From the viewpoint of improving the yield and narrowing the particle size distribution, the value of “(Wb +Wc)/(Wr/100)” in formula 1 is preferably from 40 to 200 inclusive and more preferably from 45 to 170 inclusive.
From the viewpoint of improving the yield and narrowing the particle size distribution, the value of “(Wb/(Wb+Wc)” in formula 2 is preferably from 70 to 85 inclusive and more preferably from 72 to 83 inclusive.
From the viewpoint of improving the yield and narrowing the particle size distribution, K1 in formula 4 is preferably from 3 to 14.5 inclusive and more preferably from 3.5 to 13.5 inclusive.
From the viewpoint of improving the yield and narrowing the particle size distribution, K2 in formula 6 is preferably from 1 to 4.5 inclusive and more preferably from 1.5 to 4 inclusive.
From the viewpoint of improving the yield and narrowing the particle size distribution, the content of the organic solvent B in the phase-inverted emulsion with respect to the mass of the resin is preferably from 25% by mass to 150% by mass inclusive and more preferably from 40% by mass to 130% by mass inclusive.

The task:
Answer these questions from the emulsion passage.
(a) What is the more preferable range for K1 in formula 4?
(b) What is the preferable range for the value of "(Wb/(Wb+Wc)" in formula 2?
(c) What is the more preferable content of organic solvent B in the phase-inverted emulsion with respect to the mass of the resin?
The records come from a different source than the emulsion passage.

Raw data:
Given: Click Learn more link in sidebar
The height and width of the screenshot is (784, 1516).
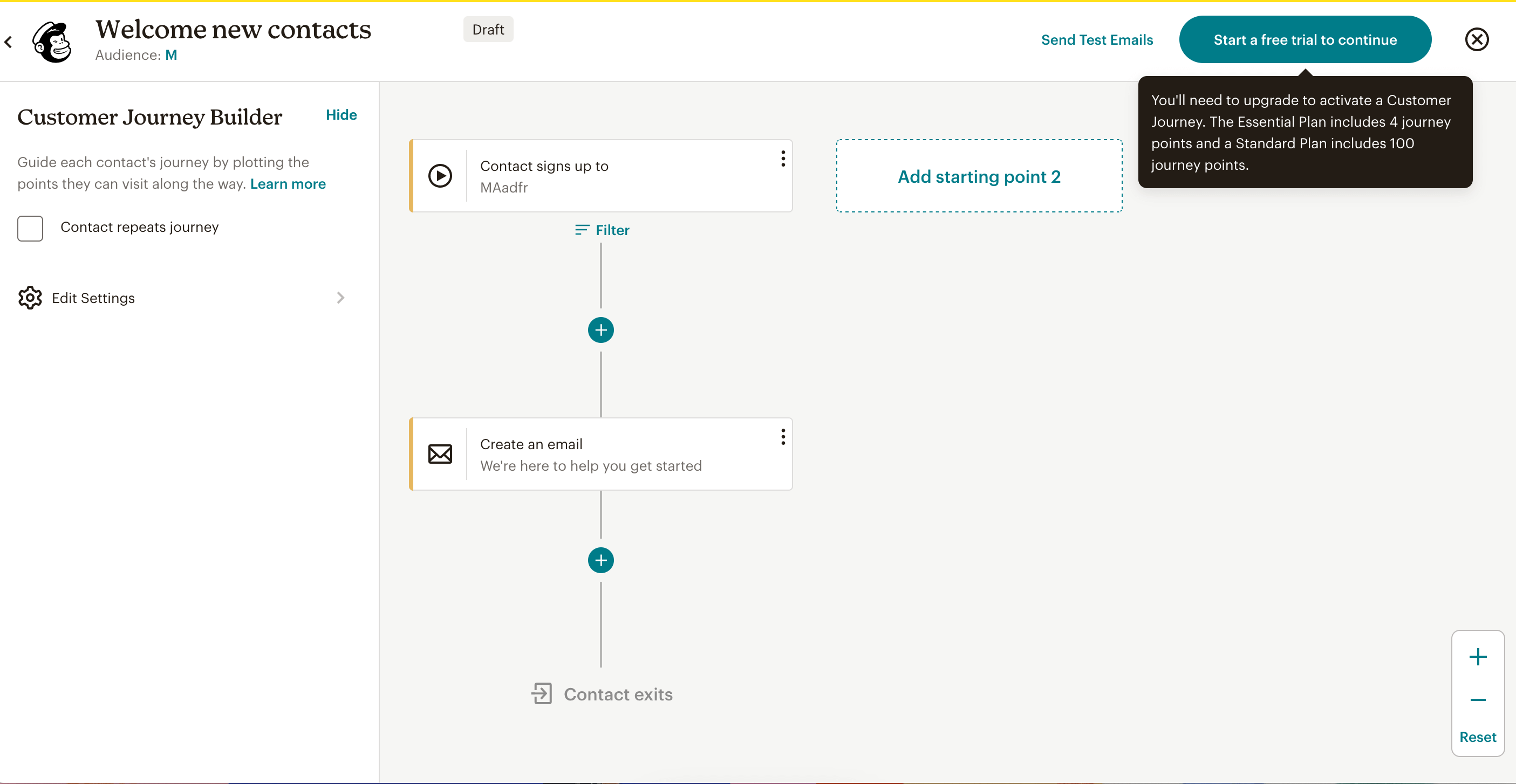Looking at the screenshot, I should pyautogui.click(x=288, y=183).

--

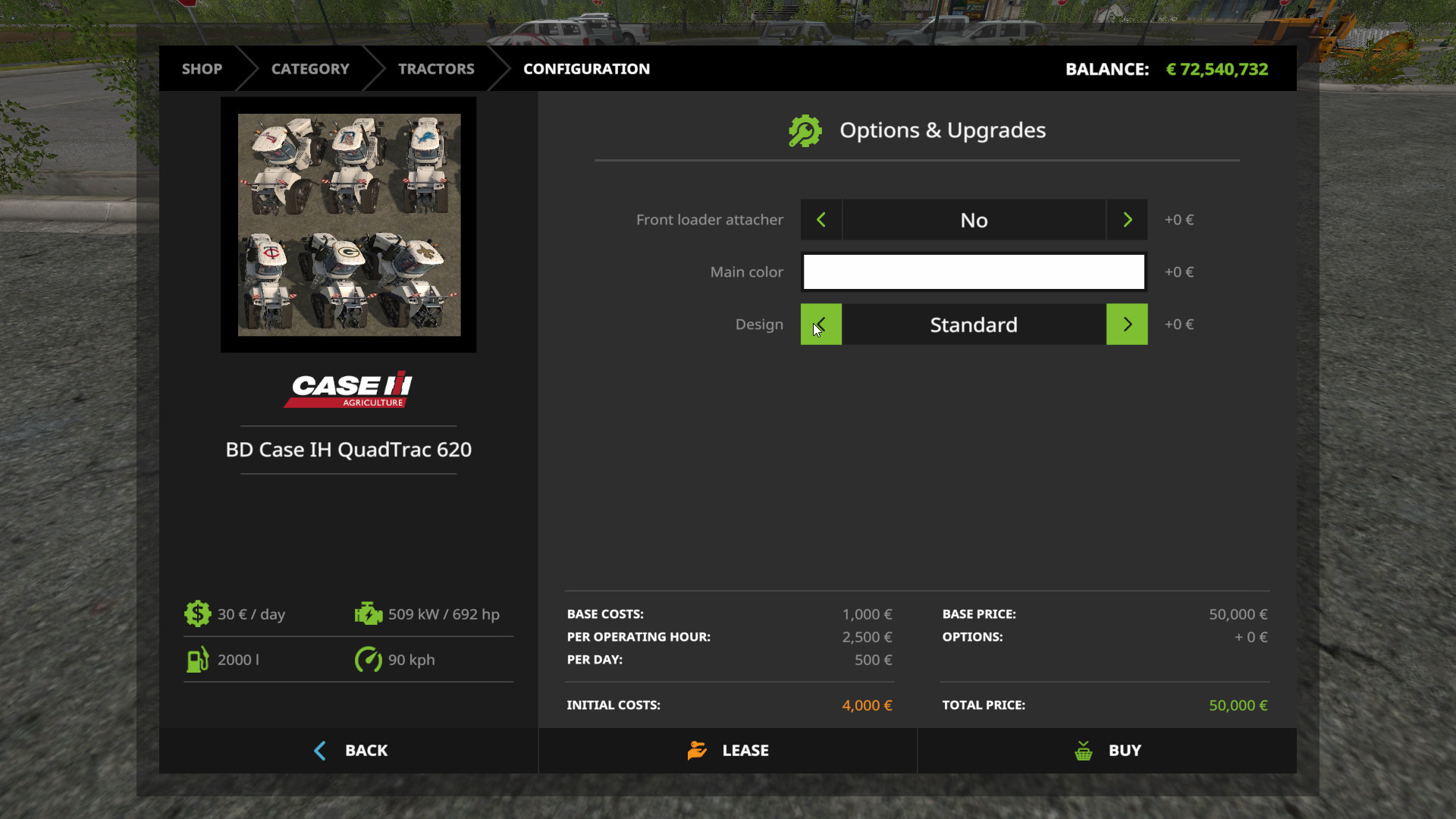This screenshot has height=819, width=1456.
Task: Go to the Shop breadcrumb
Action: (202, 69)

---

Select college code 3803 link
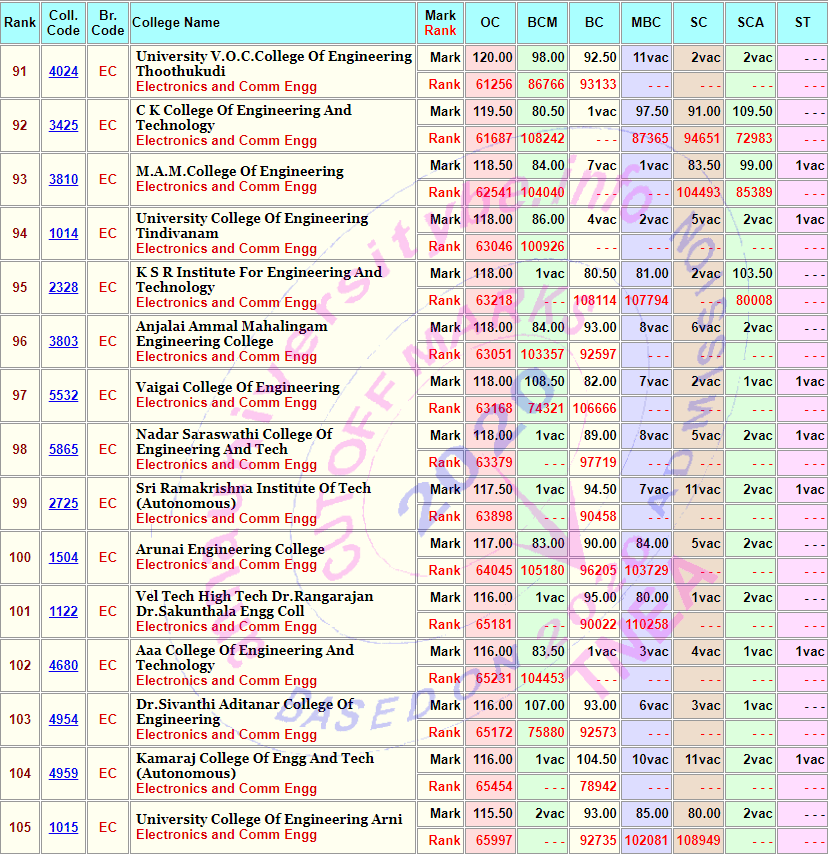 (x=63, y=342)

Full answer:
(a) From 3.5 to 13.5 inclusive.
(b) From 70 to 85 inclusive.
(c) From 40% by mass to 130% by mass inclusive.